DATASET EXCERPTS: Begin

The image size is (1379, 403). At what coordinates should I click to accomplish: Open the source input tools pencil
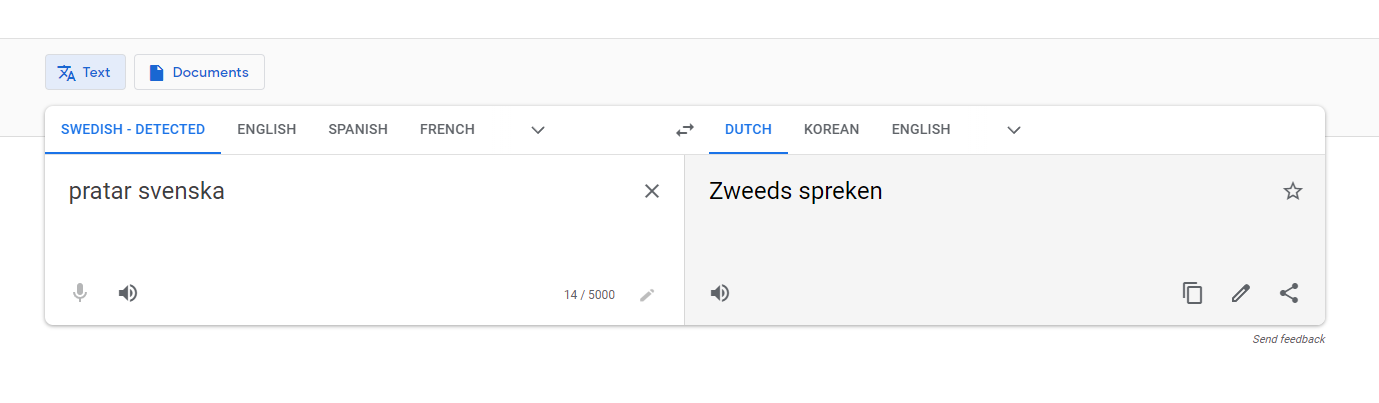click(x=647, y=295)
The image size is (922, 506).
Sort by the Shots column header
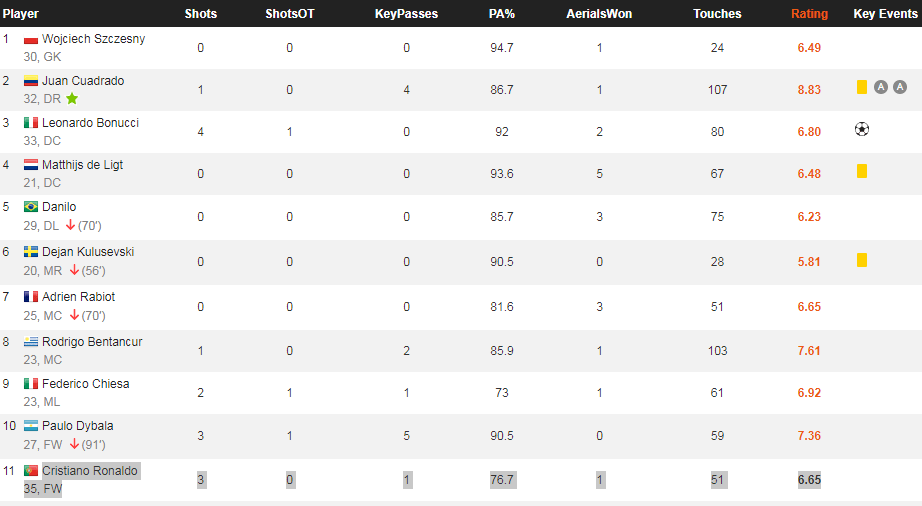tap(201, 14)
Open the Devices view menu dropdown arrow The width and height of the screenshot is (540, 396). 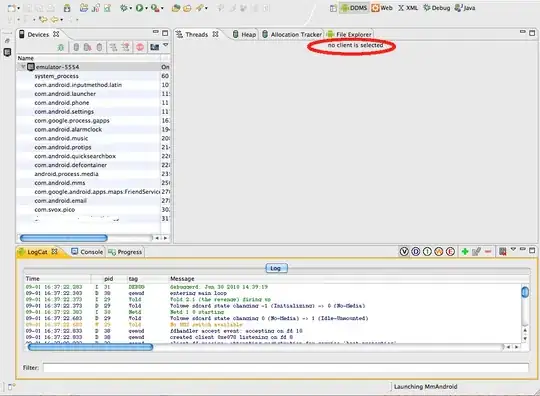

DATASET EXCERPTS: End
DATASET EXCERPTS: Begin

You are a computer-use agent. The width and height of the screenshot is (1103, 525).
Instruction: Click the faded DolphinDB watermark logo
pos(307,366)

DATASET EXCERPTS: End
DATASET EXCERPTS: Begin

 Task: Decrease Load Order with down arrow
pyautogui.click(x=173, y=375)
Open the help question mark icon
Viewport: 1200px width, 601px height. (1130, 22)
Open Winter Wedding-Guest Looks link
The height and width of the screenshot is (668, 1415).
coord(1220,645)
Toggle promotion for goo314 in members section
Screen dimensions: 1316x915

DATASET EXCERPTS: End

WHAT TO PRODUCE:
Although pictures appear among the records above, none are to be output; print exactly the lines from the line containing "The image size is (922, 506)." through the line containing "Open the Devices".

THE ANSWER:
The image size is (922, 506).
Sort by the Shots column header
tap(201, 14)
Open the Devices view menu dropdown arrow The width and height of the screenshot is (540, 396). 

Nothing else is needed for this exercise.